Osteoarthritis in hands and fingers is a condition that can cause tremendous pain and discomfort. This condition usually affects people who have been in stressful situations. Usually the symptoms are first noticed during the course of a person’s middle age years or after the age of sixty-five. People who work in factories with large rollers and heavy machinery are more likely to get afflicted by this condition than people who live in a home with less activity.
The medical term for this ailment is “osteoarthritis”. There are many theories about the causes of osteoarthritis, but it is only recently that doctors have found that certain strains of the spinal cord may be responsible. Doctors say that the disease takes place when the cartilage cushion in between bones begins to wear down due to arthritis, and it causes inflammation. When there is inflammation, the cartilage cushion can be worn down to the point where bone and tissue become imbalanced.

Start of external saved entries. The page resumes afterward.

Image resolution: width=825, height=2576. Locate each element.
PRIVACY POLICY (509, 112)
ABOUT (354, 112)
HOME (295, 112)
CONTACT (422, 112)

When this occurs, movement becomes very painful and in some cases, loss of motion may even occur.
People who live in less severe living conditions can sometimes go on with their lives without being aware that they have osteoarthritis. However, there are other people who find themselves suffering from the painful symptoms of this disease. Often the symptoms will manifest themselves during the course of their daily lives. For example, some people find that the constant pain in their thumb joint and finger joint is very difficult to live with on a daily basis. Some of them are also unable to type using their fingers because of the constant pain.
In addition to the pain in the joints, arthritis in hands and fingers can also cause stiffness and loss of strength. Sometimes, the affected areas of the hand may feel like they are “soft” or “dead”. In extreme cases, the arthritis may even affect a person’s grip. It may become so severe that the patient cannot use his or her hands.
In most cases, once you have been diagnosed with arthritis in hands or fingers, you can expect that your doctor will prescribe a course of treatment that may include medication, surgery or non-surgical methods. For instance, the doctor may suggest that you wear a splint at night to help keep your wrist in a neutral position during the day. This will prevent the joint from stiffening up. Non-surgical methods may include massage therapy or electrotherapy.
You should discuss these options with your doctor thoroughly before you make any decisions. Your doctor may also recommend that you do not wear certain types of gloves and other accessories that may irritate your arthritis. Some arthritis sufferers even choose to quit their jobs if they are suffering from arthritis in hands or fingers. However, if you follow your doctor’s advice, you should find that you will be able to lead a normal and full life, free from the pain of arthritis.